◆ **やること**:
1: イッポリトフ=イヴァノフの紹介文のうち、「あの『酋長の行進』が魅力的なピアノ曲になった!」で始まり「用いているので興味津々です。」に至るまでの部分を、一字も変えずに書き写すこと。
2: イッポリトフ=イヴァノフのピアノ・デュオ作品集を紹介する文章について、最後の文に続く部分を書き足して仕上げること。

◆ **提示文**:
----------

あの『酋長の行進』が魅力的なピアノ曲になった!
イッポリトフ=イヴァノフはグラズノフやアレンスキーと同世代のロシアの作曲家。『コーカサスの風景』中の『酋長の行進』が比較的有名ですが、ボロディンをさらに妖しげにしたような東方的色彩とリズムが独特。グルジアのチフリス(現ジョージアのトビリシ)に暮らした際、現地の民俗音楽を採取していくつかの作品に反映させていますが、その代表作5篇を収録。いずれもワールド・ミュージックを先駆けたような鮮かな感覚に満ちています。
とはいってもすべてピアノ・デュオ(4手連弾)編曲であるのがユニーク。マリヤ・イワーノワとアレクサンドル・ザガリンスキーのデュオはオリジナル編曲にこだわりを示しているので、作曲者自身のピアノ・デュオ版と思われますが、明記されていません。しかしデュオとしての効果抜群で驚きの連続。『コーカサスの風景』第2番『イヴェリア』の第2曲『子守歌』はジョージアの伝承曲ですが、チャイコフスキーが名作『くるみ割り人形』の『アラビアの踊り』の素材にも用いているので興味津々です。

----------

◆ **元データ**:
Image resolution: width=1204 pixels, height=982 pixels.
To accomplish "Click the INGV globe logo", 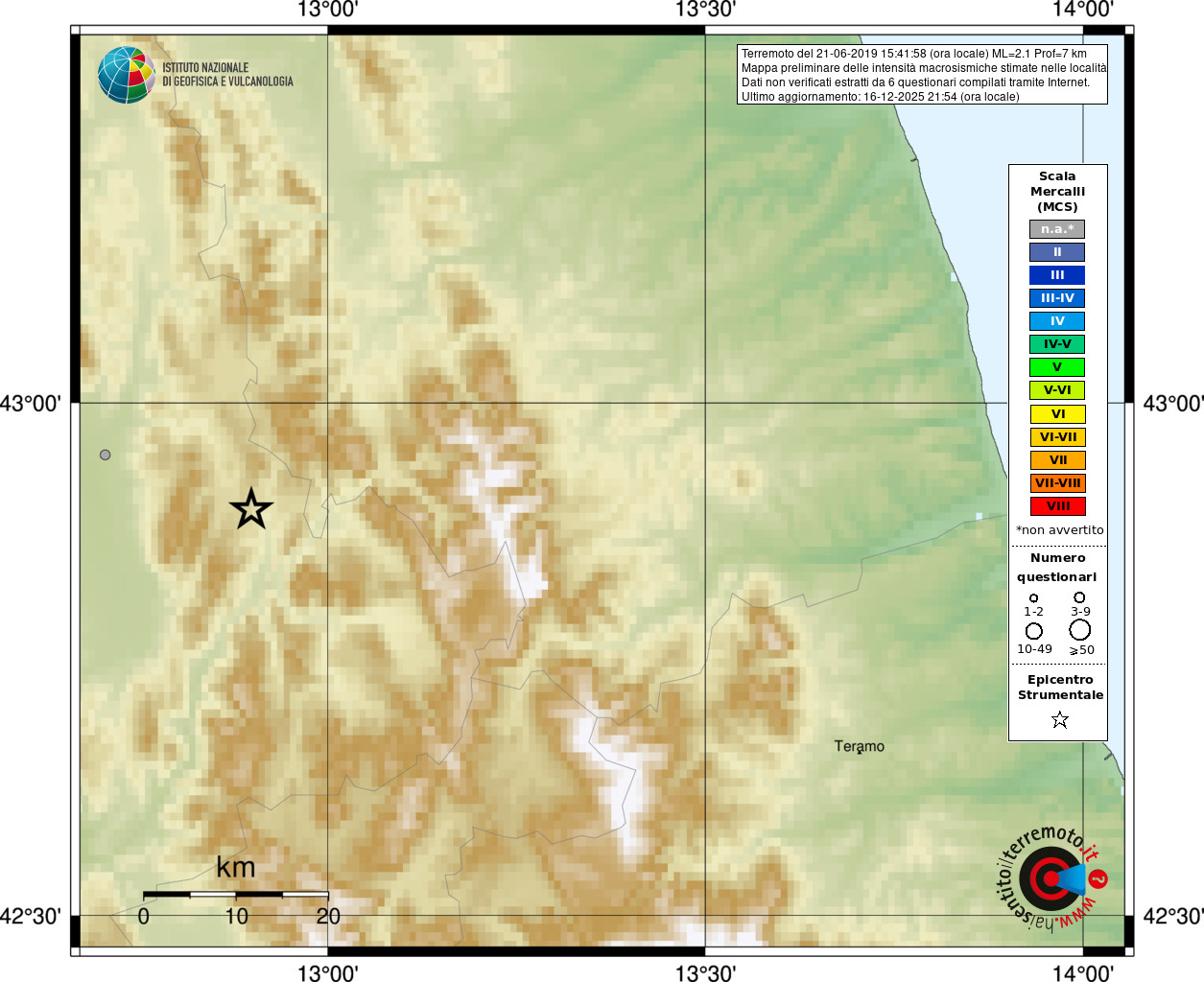I will (x=126, y=75).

----------

◆ **解答**:
1:
あの『酋長の行進』が魅力的なピアノ曲になった!
イッポリトフ=イヴァノフはグラズノフやアレンスキーと同世代のロシアの作曲家。『コーカサスの風景』中の『酋長の行進』が比較的有名ですが、ボロディンをさらに妖しげにしたような東方的色彩とリズムが独特。グルジアのチフリス(現ジョージアのトビリシ)に暮らした際、現地の民俗音楽を採取していくつかの作品に反映させていますが、その代表作5篇を収録。いずれもワールド・ミュージックを先駆けたような鮮かな感覚に満ちています。
とはいってもすべてピアノ・デュオ(4手連弾)編曲であるのがユニーク。マリヤ・イワーノワとアレクサンドル・ザガリンスキーのデュオはオリジナル編曲にこだわりを示しているので、作曲者自身のピアノ・デュオ版と思われますが、明記されていません。しかしデュオとしての効果抜群で驚きの連続。『コーカサスの風景』第2番『イヴェリア』の第2曲『子守歌』はジョージアの伝承曲ですが、チャイコフスキーが名作『くるみ割り人形』の『アラビアの踊り』の素材にも用いているので興味津々です。

2:
マリヤ・イワーノワとアレクサンドル・ザガリンスキーはともにモスクワ、ベルリン、ザルツブルク、リューベックでドレンスキー、メルジャーノフ、トレンクナー、
ライグラフに師事した実力派。2004年よりデュオを結成し、演奏活動を繰り広げています。2018年にリリースしたキュイ作品集に続き、ロシアのピアノ・デュオの珍品を高水準の演奏で披露する得難い団体です。(輸入元情報)
【収録情報】
イッポリトフ=イヴァノフ:
● 組曲『コーカサスの風景』第1番 Op.10
● アルメニア狂詩曲 Op.48
● 歌劇『ルース』序曲 Op.34
● トルコ行進曲 Op.55
● 組曲『コーカサスの風景』第2番『イヴェリア』 Op.42
マリヤ・イワーノワ&アレクサンドル・ザガリンスキー(ピアノ・デュオ)
録音時期:2017年7月18日/2018年2月10,11日
録音場所:ボトロップ室内楽ザール/デュルメン・ゴットシュリング・スタジオ
録音方式:ステレオ(デジタル/セッション)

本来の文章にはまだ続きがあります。